Buhari does not get it. That is the simple truth. He is too far gone on the supremacist boulevard to retrace his steps. Anyone waiting to see him as a conciliator, peacemaker, and pacifier may well wait for eternity.

 

And that is another tragedy of the macabre dance on national display, because, at his age, Buhari is the father of the nation literally and metaphorically.

As a father, he should be a force for good, a causal agent of unity, and a national healing balm to assuage the grievous wounds inflicted on many by acts of injustice, bigotry and prejudice.

But any iota of doubt he will ever change was erased by the speech he gave after his return. It was full of fury, threat and innuendo.

Despite the few fringe elements in the country, the majority of Nigerians prayed for Buhari’s recovery because of the common humanity we share; as the death of one diminishes all. Any other leader in the same circumstance would use his first speech in months to thank all, sue for peace and give hope to the disconcerted.

Not Buhari!

He talked down and threatened those who proffer a different roadmap to nation building. Such people, to him, “are irresponsible elements” who would “start trouble and when things get bad they run away and saddle others with the responsibility of bringing back order, if necessary with their blood,” a not too subtle jibe at the same man who left the comfort of his home in 2003 to join him in Daura for two days in a bid to find lasting solution to the country’s festering problems.

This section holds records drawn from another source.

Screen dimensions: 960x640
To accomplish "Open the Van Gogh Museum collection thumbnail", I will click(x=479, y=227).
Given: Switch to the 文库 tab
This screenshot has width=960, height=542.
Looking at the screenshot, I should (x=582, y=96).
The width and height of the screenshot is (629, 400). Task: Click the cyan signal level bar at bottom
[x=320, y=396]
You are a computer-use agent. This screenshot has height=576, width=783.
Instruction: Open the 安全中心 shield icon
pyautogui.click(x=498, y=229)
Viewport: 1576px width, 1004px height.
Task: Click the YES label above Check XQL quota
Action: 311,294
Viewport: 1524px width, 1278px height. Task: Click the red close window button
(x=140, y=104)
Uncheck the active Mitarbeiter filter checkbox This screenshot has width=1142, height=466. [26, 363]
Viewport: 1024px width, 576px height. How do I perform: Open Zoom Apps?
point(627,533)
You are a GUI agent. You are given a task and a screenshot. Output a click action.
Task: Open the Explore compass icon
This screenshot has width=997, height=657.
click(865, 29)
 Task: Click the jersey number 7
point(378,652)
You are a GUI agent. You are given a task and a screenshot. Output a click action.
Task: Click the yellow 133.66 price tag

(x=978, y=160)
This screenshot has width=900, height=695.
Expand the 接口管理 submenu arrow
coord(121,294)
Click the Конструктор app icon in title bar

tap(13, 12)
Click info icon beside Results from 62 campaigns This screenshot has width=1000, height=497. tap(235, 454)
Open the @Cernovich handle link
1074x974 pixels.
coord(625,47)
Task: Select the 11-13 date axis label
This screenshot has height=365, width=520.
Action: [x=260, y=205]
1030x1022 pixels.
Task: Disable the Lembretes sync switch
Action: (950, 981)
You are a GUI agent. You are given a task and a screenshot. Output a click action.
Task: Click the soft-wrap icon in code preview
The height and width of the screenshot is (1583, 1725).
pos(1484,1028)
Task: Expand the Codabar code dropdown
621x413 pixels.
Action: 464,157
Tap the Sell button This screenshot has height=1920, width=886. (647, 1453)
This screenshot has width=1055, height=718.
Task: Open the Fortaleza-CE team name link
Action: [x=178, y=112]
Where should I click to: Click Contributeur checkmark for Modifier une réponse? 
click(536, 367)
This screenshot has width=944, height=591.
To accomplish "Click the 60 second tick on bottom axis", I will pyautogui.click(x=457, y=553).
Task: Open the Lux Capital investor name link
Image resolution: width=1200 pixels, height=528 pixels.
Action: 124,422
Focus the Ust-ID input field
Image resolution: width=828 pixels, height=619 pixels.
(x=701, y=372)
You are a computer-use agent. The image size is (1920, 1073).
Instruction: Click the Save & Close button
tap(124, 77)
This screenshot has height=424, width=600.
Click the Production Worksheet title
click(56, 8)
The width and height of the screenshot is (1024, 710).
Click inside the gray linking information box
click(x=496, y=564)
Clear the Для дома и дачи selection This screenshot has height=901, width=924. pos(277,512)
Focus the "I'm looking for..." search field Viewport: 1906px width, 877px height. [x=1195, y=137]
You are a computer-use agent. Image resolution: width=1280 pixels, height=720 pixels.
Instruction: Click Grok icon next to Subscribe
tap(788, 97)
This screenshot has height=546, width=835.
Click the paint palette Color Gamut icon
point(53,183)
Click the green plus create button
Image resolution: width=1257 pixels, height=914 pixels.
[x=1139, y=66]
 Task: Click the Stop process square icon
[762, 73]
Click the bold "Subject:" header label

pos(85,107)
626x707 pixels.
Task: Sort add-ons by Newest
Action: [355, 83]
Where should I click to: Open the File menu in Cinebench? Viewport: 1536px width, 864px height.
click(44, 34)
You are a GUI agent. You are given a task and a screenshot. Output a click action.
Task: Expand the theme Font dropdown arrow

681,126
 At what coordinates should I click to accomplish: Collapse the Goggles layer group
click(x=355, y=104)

If those who disagree with the president’s tunnel vision of patriotism are not “political mischief makers,” they are “terrorists and criminals” who must be fought and destroyed.

Such contempt for others is sickening.

By alluding to farmers versus herdsmen clashes, he brought a moral equivalence to bear on the shame of the country, particularly since he became president.

His speech was a no-brainer. But just as we are seeing in the case of the rabble-rousing U.S. President Donald Trump, no matter what Buhari does, his base, which has been intact since his first shot at the presidency in 2003, will be there for him.

Buhari’s supporters see no evil and hear no evil in whatever he does. He throws political red meat to them at every turn. In reciprocation, they cheer him up as the Lion-King, threatening to deal with, and in fact dealing with, any dissenting voice.

But unlike in the U.S. there is no push back from any quarters here. There are no voices of caution. Instead, many queue up to be admitted to the table of the all-conquering lord of the Nigeria manor even as the augury gets starker.

Buhari must know that what Nigeria needs now is a leader who will heal our wounds. A president who will engender hope and peace in the land, not one who will perpetually challenge his enemies, both real and imagined, to a duel.

We need a president who will permanently bin the seeds of prejudice, bigotry and waste of human life. Not one who will ceaselessly water our national faultlines with the blood of fellow citizens.